An evaluation metric quantifies the performance of a predictive model. Choosing the right metric is almost mandatory when evaluating Machine Learning models, and the quality of a classification model depends directly on the metric used to evaluate it.
About classification problems, metrics generally consist in comparing the real classes to the classes predicted by the model. They can also be used to interpret the predicted probabilities for these classes.
One of the key performance concepts for classification is the confusion matrix, which is a tabular visualization of the model predictions against the true labels. Each row of the confusion matrix represents the instances of a real class and each column represents the instances of a predicted class.
Let’s take the example of a binary classification, where we have 100 positive instances and 70 negative instances.
The confusion matrix below corresponds to the results obtained by our model:
It gives an overview of the correct and false predictions.
To summarize this matrix in a metric, it is possible to use the rate of good predictions or accuracy. Here it is equal to (90+57)/170 = 0.86.

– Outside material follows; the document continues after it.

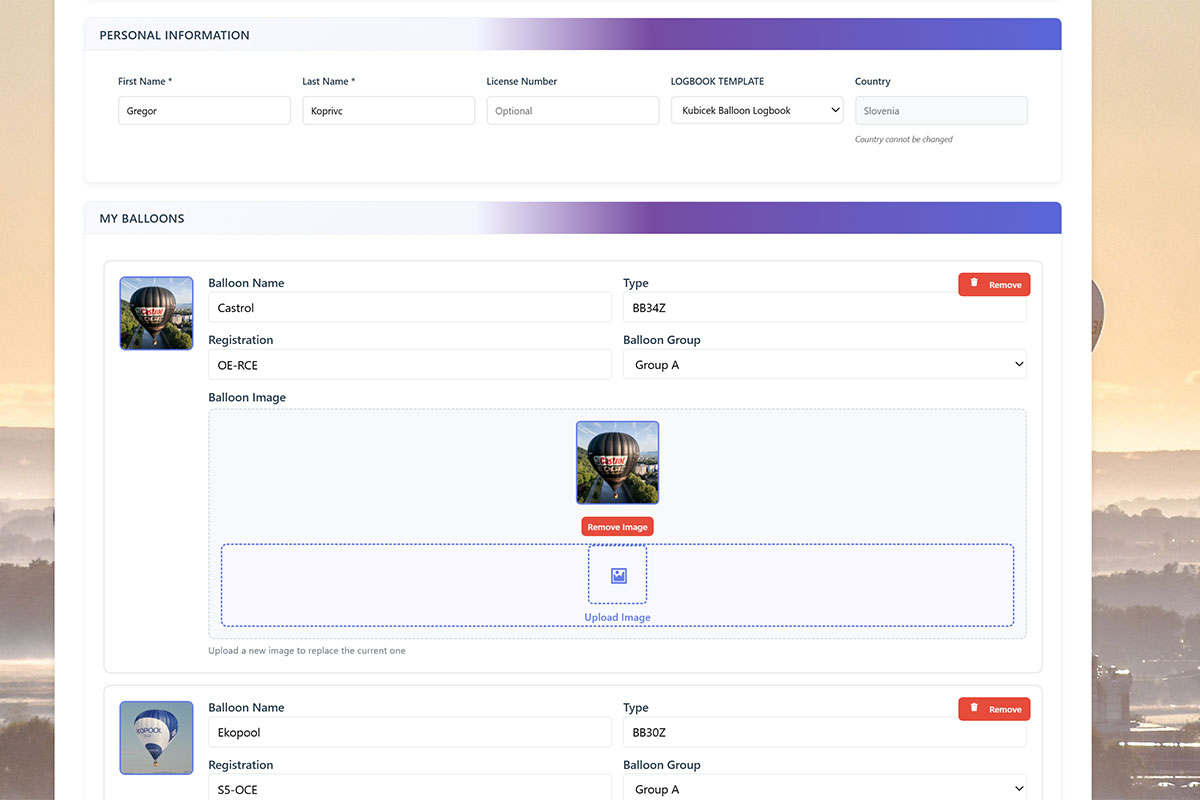Screen dimensions: 1200x800
Task: Click the Upload Image link text
Action: [617, 618]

The choice of an appropriate metric is not obvious for any Machine Learning model, but it is particularly difficult for unbalanced classification problems.
In the case of data with a strong majority class, classical algorithms are often biased because their loss functions try to optimize metrics such as the rate of good predictions, without taking in account the data allocation.
In the worst case, minority classes are treated as outliers of the majority class and the learning algorithm simply generates a trivial classifier that classifies each example into the majority class. The model will appear to perform well but this will only reflect the overrepresentation of the majority class. This is called paradoxical accuracy.
In most cases, the minority class represents the greatest interest and that we would like to be able to identify, as in the example of fraud detection.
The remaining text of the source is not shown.